= Syntactic gemination =

Phonological doubling of initial consonants

Syntactic gemination, or syntactic doubling, is an external sandhi phenomenon in Italian, other Romance languages spoken in Italy, and Finnish. It consists in the lengthening (gemination) of the initial consonant in certain contexts. It may also be called word-initial gemination or phonosyntactic consonantal gemination.

In Italian it is called raddoppiamento sintattico (RS), raddoppiamento fonosintattico (RF), raddoppiamento iniziale, or rafforzamento iniziale (della consonante).

==Italian==

"Syntactic" means that gemination spans word boundaries, as opposed to word-internal geminate consonants as in /[ˈɡatto]/ "cat" or /[ˈanno]/ "year". In standard Italian, syntactic doubling occurs after the following words (with exceptions described below):
- all stressed ("strong") monosyllables (monosillabi forti) and some unstressed ("weak") monosyllables (monosillabi deboli): a, blu, che, ché, chi, ciò, da, dà, dì, do, e, è, fa, fra, fu, già, giù, ha, ho, la (noun), là, lì, ma, me (stressed), mi (noun), né, o (conjunction), più, può, qua, qui, re, sa, se (conjunction), sé, si (noun), sì, so, sta, sto, su, sù, te (stressed), tè, tra, tre, tu, va, etc
  - Example: Andiamo a casa /[anˈdjaːmo a‿kˈkaːsa]/, 'Let's go home'
- all polysyllables stressed on the final vowel (oxytones)
  - Example: Parigi è una città bellissima /[paˈriːdʒi ɛ una tʃitˈta‿bbelˈlissima]/, 'Paris is a very beautiful city'
- a few paroxytones (words with stress on the second-last syllable) when they are not substantivized: come, dove (ove), qualche, sopra (sovra)
  - Example: Come va? /[ˈkome‿vˈva]/, 'How are you?'
Articles, clitic pronouns (mi, ti, lo, etc.) and various particles do not cause doubling in standard Italian. Phonetic results such as occasional //il kane// → /[i‿kˈkaːne]/ 'the dog' in colloquial (typically Tuscan) speech are transparent cases of synchronic assimilation.
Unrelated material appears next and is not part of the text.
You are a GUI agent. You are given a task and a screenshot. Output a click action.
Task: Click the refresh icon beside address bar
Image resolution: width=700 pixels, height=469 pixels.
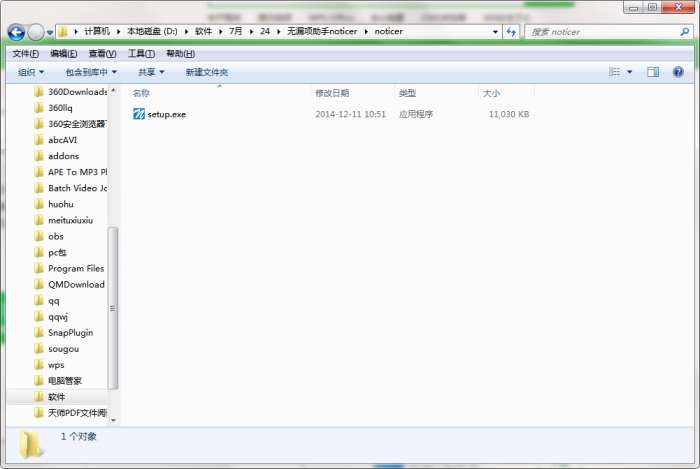[x=511, y=32]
The cases of doubling are commonly classified as "stress-induced doubling" and "lexical".

Lexical syntactic doubling has been explained as a diachronic development, initiating as straightforward synchronic assimilation of word-final consonants to the initial consonant of the following word, subsequently reinterpreted as gemination prompts after terminal consonants were lost in the evolution from Latin to Italian (ad > a, et > e, etc.). Thus /[kk]/ resulting from assimilation of //-d#k-// in Latin ad casam in casual speech persists today as a casa with /[kk]/, with no present-day clue of its origin or of why a casa has the geminate but la casa does not (illa, the source of la, had no final consonant to produce assimilation).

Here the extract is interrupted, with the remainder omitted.